> Exercise aim
Once you reach the line that holds "Viewport: 627px width, 216px height." in the listing below, output it and every line after it through the line that holds "You are a computer-use agent. This", word for word.

> Data extracts
============================================================
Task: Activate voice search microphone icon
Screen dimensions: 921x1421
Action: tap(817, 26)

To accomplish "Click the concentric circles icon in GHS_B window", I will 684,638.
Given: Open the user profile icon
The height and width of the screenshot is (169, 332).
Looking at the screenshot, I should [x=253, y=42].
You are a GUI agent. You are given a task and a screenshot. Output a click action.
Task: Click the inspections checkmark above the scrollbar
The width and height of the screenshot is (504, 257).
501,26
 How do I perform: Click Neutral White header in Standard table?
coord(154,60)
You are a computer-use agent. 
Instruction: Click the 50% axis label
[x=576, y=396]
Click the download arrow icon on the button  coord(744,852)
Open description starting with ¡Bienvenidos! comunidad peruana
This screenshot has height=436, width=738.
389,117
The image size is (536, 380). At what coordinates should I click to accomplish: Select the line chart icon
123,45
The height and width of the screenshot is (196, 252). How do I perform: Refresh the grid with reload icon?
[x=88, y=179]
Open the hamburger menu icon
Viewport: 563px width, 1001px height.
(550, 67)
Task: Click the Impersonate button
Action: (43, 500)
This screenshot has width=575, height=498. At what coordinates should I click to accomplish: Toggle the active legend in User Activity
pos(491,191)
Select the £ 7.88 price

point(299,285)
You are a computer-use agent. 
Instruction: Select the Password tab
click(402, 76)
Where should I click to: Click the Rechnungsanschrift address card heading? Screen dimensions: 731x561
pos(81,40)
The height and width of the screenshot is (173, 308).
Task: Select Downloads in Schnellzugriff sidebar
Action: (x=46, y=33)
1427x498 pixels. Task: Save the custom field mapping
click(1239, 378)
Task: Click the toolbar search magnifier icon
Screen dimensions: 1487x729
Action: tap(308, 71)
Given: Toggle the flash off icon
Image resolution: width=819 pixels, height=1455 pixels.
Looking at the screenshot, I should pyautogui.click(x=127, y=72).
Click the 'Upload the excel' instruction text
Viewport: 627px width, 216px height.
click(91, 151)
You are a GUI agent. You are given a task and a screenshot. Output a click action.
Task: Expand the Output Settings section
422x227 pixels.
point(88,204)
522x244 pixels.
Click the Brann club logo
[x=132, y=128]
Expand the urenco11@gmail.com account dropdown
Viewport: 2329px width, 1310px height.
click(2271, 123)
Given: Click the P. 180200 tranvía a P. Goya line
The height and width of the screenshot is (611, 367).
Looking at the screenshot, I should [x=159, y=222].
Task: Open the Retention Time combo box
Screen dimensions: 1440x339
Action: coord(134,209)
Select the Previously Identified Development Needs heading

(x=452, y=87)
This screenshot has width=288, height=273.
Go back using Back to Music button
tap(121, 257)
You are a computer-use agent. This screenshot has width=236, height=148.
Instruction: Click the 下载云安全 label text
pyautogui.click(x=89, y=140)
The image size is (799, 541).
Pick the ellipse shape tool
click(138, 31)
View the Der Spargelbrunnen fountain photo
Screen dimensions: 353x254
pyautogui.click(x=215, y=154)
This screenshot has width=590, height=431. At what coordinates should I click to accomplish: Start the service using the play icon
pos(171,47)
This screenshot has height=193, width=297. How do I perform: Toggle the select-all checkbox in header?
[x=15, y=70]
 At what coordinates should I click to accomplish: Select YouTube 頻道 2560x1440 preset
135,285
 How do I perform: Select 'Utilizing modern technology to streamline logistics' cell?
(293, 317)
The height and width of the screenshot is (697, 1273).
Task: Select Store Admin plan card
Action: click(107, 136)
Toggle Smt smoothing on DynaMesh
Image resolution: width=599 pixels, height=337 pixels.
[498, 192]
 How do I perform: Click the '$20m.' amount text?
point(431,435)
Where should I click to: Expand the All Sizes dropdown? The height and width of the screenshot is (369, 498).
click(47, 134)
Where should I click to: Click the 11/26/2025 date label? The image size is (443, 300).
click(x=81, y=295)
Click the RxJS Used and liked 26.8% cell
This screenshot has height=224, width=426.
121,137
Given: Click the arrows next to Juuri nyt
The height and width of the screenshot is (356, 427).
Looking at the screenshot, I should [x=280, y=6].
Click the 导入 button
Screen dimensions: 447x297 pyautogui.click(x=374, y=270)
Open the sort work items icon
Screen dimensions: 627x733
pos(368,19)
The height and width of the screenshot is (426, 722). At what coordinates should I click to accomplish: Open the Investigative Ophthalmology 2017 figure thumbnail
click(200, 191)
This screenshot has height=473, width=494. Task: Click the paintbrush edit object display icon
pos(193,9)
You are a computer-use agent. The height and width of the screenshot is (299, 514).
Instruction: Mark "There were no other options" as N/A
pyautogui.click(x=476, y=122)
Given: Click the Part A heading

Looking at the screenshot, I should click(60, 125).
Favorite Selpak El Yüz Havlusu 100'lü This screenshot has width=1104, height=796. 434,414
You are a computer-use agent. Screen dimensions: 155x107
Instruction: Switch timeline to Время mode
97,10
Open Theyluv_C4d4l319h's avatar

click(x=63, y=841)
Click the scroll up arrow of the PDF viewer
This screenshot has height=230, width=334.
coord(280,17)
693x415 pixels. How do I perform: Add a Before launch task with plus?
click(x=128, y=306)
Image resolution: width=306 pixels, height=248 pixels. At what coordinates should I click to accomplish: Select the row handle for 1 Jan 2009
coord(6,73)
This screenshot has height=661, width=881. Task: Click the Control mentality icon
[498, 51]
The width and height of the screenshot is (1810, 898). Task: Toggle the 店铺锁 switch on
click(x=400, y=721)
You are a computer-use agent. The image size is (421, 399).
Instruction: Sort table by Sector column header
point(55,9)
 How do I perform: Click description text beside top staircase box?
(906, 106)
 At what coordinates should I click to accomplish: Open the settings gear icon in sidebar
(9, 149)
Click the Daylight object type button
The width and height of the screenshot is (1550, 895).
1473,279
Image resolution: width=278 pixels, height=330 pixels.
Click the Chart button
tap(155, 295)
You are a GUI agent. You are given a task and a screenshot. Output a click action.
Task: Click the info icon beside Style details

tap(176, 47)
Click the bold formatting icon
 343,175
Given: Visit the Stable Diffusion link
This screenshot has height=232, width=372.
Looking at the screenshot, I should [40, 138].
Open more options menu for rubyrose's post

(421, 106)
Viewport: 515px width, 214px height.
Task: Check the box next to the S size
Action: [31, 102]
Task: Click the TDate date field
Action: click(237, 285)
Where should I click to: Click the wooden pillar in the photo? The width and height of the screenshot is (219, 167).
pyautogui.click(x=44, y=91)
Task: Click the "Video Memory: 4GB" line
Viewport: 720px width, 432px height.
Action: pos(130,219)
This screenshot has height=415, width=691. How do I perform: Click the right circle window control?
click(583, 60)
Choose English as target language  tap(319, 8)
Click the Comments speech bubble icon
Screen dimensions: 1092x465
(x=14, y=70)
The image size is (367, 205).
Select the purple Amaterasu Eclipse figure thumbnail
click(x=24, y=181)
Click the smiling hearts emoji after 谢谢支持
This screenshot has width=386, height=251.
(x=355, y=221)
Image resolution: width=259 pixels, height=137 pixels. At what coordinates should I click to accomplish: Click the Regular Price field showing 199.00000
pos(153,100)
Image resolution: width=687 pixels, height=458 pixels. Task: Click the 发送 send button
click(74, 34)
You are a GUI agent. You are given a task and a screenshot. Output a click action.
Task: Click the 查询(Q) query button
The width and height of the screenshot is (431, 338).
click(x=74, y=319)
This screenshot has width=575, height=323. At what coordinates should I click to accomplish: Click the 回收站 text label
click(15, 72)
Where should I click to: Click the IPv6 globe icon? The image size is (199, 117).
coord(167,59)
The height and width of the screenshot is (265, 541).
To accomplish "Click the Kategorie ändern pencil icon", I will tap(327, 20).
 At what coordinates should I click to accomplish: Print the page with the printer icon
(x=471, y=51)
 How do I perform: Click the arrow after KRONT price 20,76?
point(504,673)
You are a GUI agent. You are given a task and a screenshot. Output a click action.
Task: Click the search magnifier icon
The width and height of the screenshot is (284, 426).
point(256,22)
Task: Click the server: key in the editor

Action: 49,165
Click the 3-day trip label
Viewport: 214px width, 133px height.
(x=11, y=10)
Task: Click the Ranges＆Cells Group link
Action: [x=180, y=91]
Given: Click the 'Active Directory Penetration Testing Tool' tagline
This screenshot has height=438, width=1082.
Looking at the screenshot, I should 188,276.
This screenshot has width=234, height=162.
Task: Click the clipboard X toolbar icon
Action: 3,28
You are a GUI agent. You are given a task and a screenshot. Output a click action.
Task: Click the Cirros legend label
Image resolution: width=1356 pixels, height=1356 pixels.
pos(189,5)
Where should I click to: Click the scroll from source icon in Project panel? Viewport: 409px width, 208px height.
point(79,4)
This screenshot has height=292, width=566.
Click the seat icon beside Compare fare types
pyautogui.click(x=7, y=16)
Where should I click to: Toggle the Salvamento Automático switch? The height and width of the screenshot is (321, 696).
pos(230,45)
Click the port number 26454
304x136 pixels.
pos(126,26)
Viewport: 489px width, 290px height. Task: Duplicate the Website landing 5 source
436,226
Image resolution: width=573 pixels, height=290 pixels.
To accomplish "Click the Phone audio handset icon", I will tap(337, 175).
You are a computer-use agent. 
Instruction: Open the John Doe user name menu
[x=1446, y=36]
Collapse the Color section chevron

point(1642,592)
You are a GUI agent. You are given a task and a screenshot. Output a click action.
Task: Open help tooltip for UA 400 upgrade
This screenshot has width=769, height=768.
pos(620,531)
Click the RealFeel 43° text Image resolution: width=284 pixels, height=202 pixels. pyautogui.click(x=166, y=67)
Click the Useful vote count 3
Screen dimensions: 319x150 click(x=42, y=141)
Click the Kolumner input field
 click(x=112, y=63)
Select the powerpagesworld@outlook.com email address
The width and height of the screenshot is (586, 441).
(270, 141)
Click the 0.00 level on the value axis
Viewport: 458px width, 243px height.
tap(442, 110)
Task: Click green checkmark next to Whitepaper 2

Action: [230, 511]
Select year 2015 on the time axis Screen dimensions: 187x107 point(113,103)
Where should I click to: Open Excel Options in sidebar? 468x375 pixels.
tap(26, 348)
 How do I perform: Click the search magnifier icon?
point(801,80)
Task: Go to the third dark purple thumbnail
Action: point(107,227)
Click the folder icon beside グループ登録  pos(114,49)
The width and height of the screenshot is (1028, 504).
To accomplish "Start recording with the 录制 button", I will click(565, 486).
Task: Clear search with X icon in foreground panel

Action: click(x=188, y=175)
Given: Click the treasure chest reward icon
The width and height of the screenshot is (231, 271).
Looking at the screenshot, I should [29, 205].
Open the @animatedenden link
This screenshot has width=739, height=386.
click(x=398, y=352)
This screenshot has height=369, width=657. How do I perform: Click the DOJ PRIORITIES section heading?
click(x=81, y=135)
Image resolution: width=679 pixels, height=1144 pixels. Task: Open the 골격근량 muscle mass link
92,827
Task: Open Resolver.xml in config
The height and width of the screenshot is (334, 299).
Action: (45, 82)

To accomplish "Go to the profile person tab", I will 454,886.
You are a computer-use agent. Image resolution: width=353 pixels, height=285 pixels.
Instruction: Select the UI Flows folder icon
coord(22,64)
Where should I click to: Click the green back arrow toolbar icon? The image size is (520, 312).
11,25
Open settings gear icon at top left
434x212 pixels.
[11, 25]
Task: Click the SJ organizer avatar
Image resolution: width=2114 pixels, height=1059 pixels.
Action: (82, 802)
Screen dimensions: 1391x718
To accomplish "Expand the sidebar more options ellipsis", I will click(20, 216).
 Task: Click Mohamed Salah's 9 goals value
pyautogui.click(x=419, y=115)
============================================================
> The answer
Viewport: 627px width, 216px height.
click(91, 151)
You are a GUI agent. You are given a task and a screenshot. Output a click action.
Task: Expand the Output Settings section
422x227 pixels.
point(88,204)
522x244 pixels.
Click the Brann club logo
[x=132, y=128]
Expand the urenco11@gmail.com account dropdown
Viewport: 2329px width, 1310px height.
click(2271, 123)
Given: Click the P. 180200 tranvía a P. Goya line
The height and width of the screenshot is (611, 367).
Looking at the screenshot, I should [x=159, y=222].
Task: Open the Retention Time combo box
Screen dimensions: 1440x339
Action: coord(134,209)
Select the Previously Identified Development Needs heading

(x=452, y=87)
This screenshot has width=288, height=273.
Go back using Back to Music button
tap(121, 257)
You are a computer-use agent. This screenshot has width=236, height=148.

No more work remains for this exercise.